→ **Metin bölümü**
______

Cengizhan Gököz

Cengizhan Gököz

SUÇA İŞTİRAK (KATILMA)

 

                Bir suç, bir veya birden fazla kişi tarafından birlikte işlenebilir.

                Suçun işlenmesinde, bu kişilerin hukuki ve cezai durumlarını birbirinden farklı olabilir.

                Bu durum Ceza Kanunlarının ‘Genel Esaslar’ bölümünde tanımlanmış ve düzenlenmiş olup, 765 sayılı önceki Ceza Kanunu ve 5237 sayılı şimdiki Ceza Kanunumuzda da bu düzenlemeler yer almaktadır.

                Önceki ceza kanununda suça iştirak edenler;

                *Asli maddi fail,

                *Fer’i maddi fail,

                *Asli manevi fail, (azmettiren)

                *Fer’ i manevi fail.

                Şeklinde tanımlanmış olup, asli maddi fail (fiili gerçekleştiren) ve asli manevi fail (azmettiren) aynı cezaya çarptırılır.

                Bu düzenleme, yeni yasada suça katılma olarak gerçekleşmiş olup, failin eyleminin özelliğine göre, Hakim gerekli cezayı tertip edecektir.

                Bu hukuki kısa açıklamalar, halen gündemde olan cemaat (paralel) soruşturma ve davalarındaki sorumlulukları ortaya koymak için yapılmıştır.

______

Suça iştirak metnini baştan sona, hiçbir değişiklik yapmadan kopyalayın. Kayıtlar bu çalışma için gerekli değildir.

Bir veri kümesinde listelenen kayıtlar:
______

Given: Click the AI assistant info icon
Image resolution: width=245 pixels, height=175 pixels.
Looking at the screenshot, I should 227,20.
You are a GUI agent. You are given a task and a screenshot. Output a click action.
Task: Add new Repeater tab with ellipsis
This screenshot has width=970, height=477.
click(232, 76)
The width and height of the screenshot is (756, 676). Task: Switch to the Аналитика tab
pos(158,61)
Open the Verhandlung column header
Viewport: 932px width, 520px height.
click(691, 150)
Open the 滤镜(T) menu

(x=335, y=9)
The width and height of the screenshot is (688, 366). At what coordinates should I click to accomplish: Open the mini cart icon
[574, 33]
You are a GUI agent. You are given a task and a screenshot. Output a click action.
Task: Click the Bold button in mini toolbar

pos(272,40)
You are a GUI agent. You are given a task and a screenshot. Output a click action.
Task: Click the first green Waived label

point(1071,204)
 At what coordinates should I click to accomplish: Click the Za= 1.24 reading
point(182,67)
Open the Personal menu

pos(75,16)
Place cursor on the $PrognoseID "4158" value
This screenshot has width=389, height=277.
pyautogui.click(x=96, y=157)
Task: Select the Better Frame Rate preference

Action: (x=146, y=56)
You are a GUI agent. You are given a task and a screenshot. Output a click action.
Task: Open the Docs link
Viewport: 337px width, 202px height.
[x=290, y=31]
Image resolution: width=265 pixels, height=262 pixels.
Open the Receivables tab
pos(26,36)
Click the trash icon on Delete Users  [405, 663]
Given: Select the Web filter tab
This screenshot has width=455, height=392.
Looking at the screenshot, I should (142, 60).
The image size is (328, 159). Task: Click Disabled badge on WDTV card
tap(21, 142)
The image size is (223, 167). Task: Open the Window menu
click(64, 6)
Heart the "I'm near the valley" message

______

→ **Örnek çözüm**
Cengizhan Gököz

Cengizhan Gököz

SUÇA İŞTİRAK (KATILMA)

 

                Bir suç, bir veya birden fazla kişi tarafından birlikte işlenebilir.

                Suçun işlenmesinde, bu kişilerin hukuki ve cezai durumlarını birbirinden farklı olabilir.

                Bu durum Ceza Kanunlarının ‘Genel Esaslar’ bölümünde tanımlanmış ve düzenlenmiş olup, 765 sayılı önceki Ceza Kanunu ve 5237 sayılı şimdiki Ceza Kanunumuzda da bu düzenlemeler yer almaktadır.

                Önceki ceza kanununda suça iştirak edenler;

                *Asli maddi fail,

                *Fer’i maddi fail,

                *Asli manevi fail, (azmettiren)

                *Fer’ i manevi fail.

                Şeklinde tanımlanmış olup, asli maddi fail (fiili gerçekleştiren) ve asli manevi fail (azmettiren) aynı cezaya çarptırılır.

                Bu düzenleme, yeni yasada suça katılma olarak gerçekleşmiş olup, failin eyleminin özelliğine göre, Hakim gerekli cezayı tertip edecektir.

                Bu hukuki kısa açıklamalar, halen gündemde olan cemaat (paralel) soruşturma ve davalarındaki sorumlulukları ortaya koymak için yapılmıştır.